Menahga School interest fair sparks creativity
By Nick Longworth
Walking around the Menahga School gym on Wednesday, March 5 you could find exhibits on display about the Battle of the Bulge, how to train a horse or even Lebron James.
That’s because the entire fifth grade class had become experts on the topics they chose to present at the 20th annual interest fair.
“The interest fair is an opportunity for our fifth graders to think about a topic that they’re really interested in learning more about. They spend time researching that topic and then they create a paper, creating a rough draft and going through the writing process,” said Ariana Wright, Menahga Elementary School Principal.
“Then they create and design a display board to share facts about the interesting subjects that they have chosen; they present it in this forum for our community and the entire student body. Everybody can come and ask questions,” Wright said.
Originated as a science fair in 1995, the program has evolved into one with a broader concept. Rather than covering science alone, in 2008 the event became an interest fair. It is now a project that pulls together multiple areas of learning, with community involvement as well.
“It’s a great partnership between home and school. For instance, you’ll see one student whose dad works at a construction company so her focus is on construction. It’s really student driven too; they set their goals on how they want to present this information. There are some parameters and guidelines set by the teachers, but the students can really go above and beyond with what they create. We have videos going on; some kids have done iPad presentations to go along with their topic and topics range from Harry Potter, to the Detroit Red Wings, to the solar system; anything that kids are interested in,” Wright said.

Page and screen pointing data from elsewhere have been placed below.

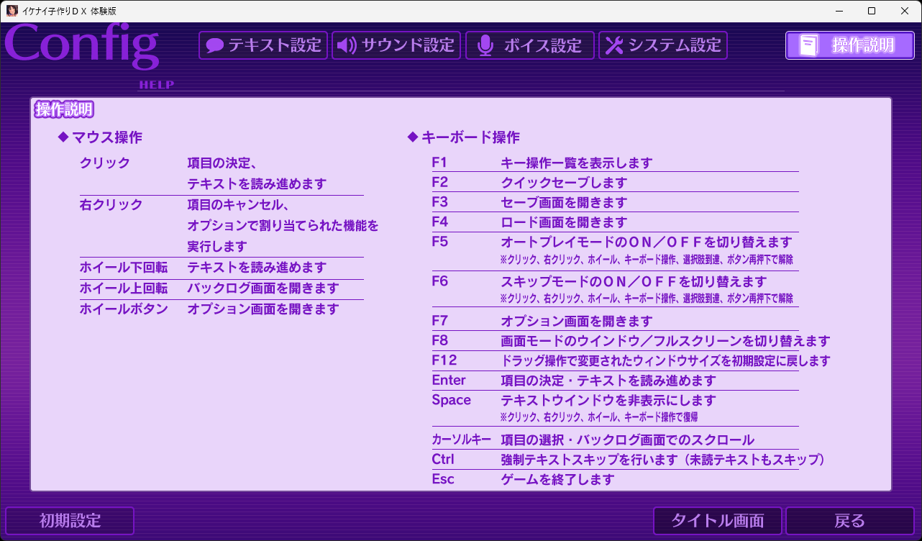Click the book icon on 操作説明 button
922x541 pixels.
click(x=809, y=45)
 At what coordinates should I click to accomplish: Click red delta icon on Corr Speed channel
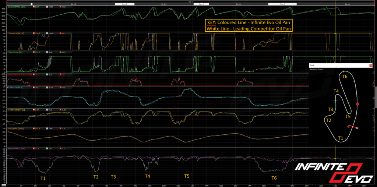(61, 129)
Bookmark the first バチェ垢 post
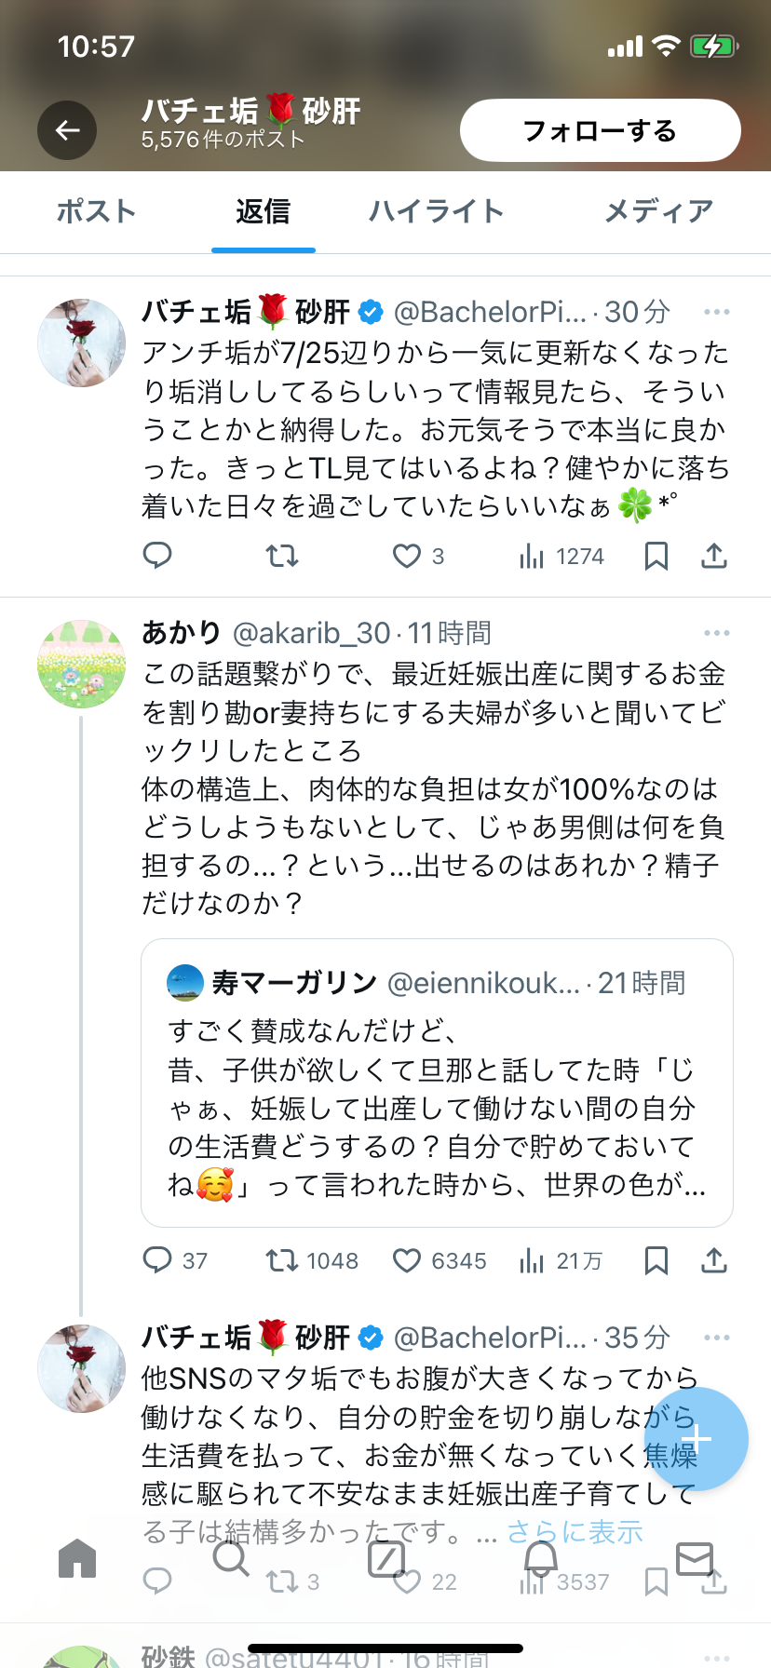Image resolution: width=771 pixels, height=1668 pixels. [x=656, y=556]
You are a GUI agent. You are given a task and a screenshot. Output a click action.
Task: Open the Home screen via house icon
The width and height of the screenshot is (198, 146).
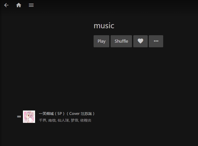pos(19,5)
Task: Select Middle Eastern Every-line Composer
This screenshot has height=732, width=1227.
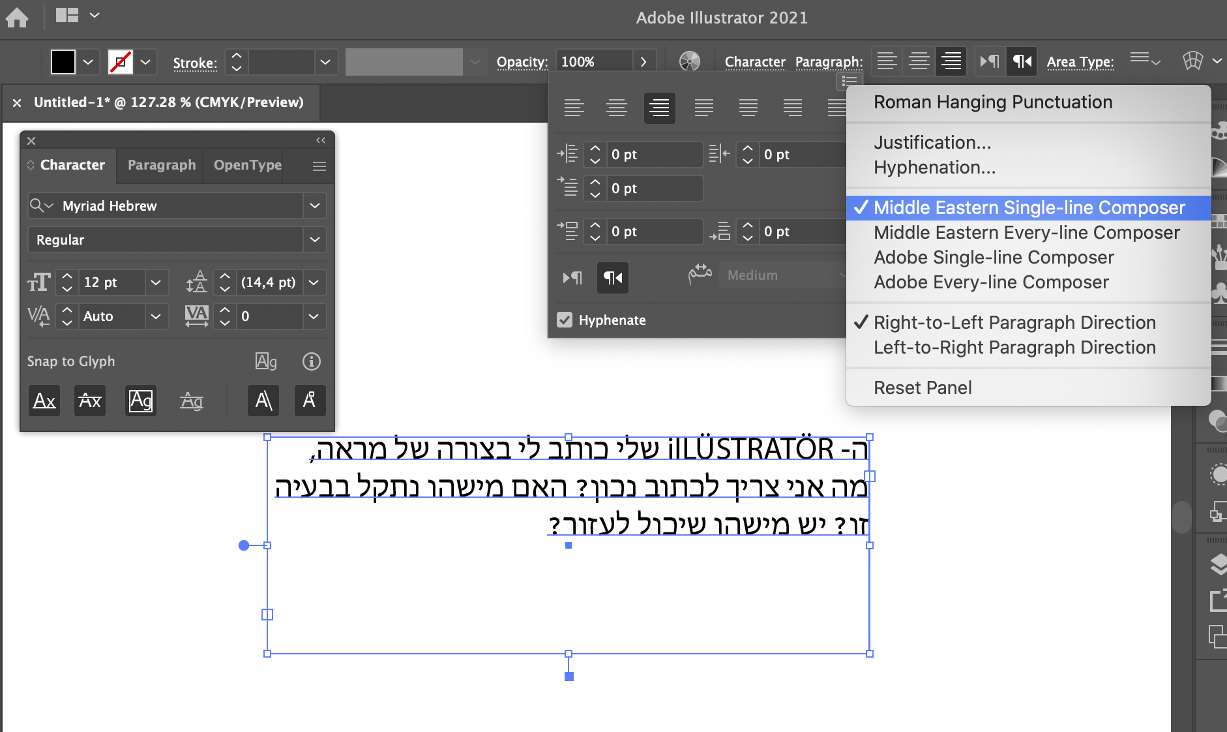Action: [1027, 232]
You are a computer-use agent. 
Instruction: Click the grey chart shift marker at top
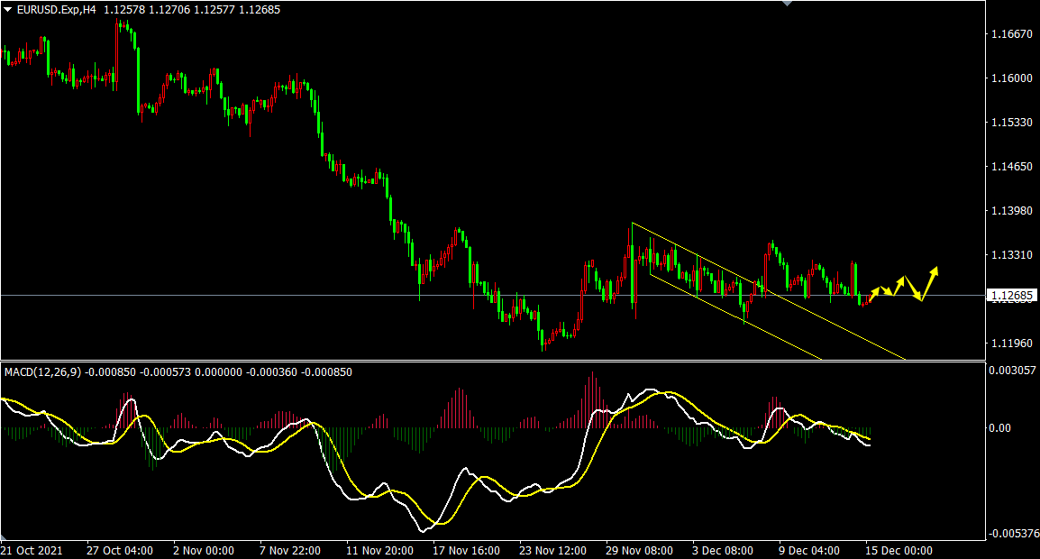coord(787,4)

“What started as a science fair evolved into a project that combines the English Language Arts writing component, as well as, the research of the different topic areas. Some research a science area, others a social studies or history area. There is also the presentation aspect; it all kind of meshes together,” Wright said.
Seventh-nine students in total were in the gym presenting, with all three different fifth grade classrooms being represented.
The event’s projects were graded largely by three judges – Michelle Koch, Kerry White and Trisha Matheny – whose scoring was based on criteria including coverage of the topic, use of graphics, layout and design, sources, mechanics and presentation.
Fifth grade teacher Lonnie Nelson has been working the event since its beginning, seeing many changes throughout the years. Now as an interest fair, he says the main objective isn’t far off from what it has always been.
“The goal is to produce a project that represents their abilities, interests and quality as a student that they can demonstrate for others. They’re required to be very knowledgeable on their subjects, and judges will walk around and ask them questions, which is a big part of their grade. Feb. 2 was the first day we started working on the project, so they have had around a month to work on them,” Nelson said. “The topics were wide open for the students to choose, although we could not have live animals present in the gym and we tried to stay away from random individuals or bands.”
Although evolution is apparent, both Nelson and Wright see the benefit in the event and project remaining timeless.
“We want to give (students) an opportunity where they are creating and designing their own project; bringing that through to an end to then present to others is something that’s very ‘real world’ applicable. The time management component is a really good learning curve for them. It’s not just a homework assignment that is due tomorrow. It takes planning to prepare for what is next so that you’re ready on that ending day. I think combining all those skills at a high level is something that our kids will need to be able to do,” Wright said.
“One area of learning we really want to focus on is student engagement. We want to make sure that students are connected to what they’re learning. We know students go deeper and learn more when they are engaged. By giving them that freedom to choose a topic that they’re interested in it provides that engagement piece. It’s really a great way for the kids to learn and also connect to the real world,” Wright said.
“I think it’s an excellent chance for the kid’s to demonstrate their writing and organizational skills. It’s also good for verbal skills because they will be asked questions from judges that they will have to answer,” Nelson said. “They started from scratch and did something they are proud of. They created something that literally hundreds of people are commenting on today. It would be nice if they go home tonight, look in the mirror and think they did very well.”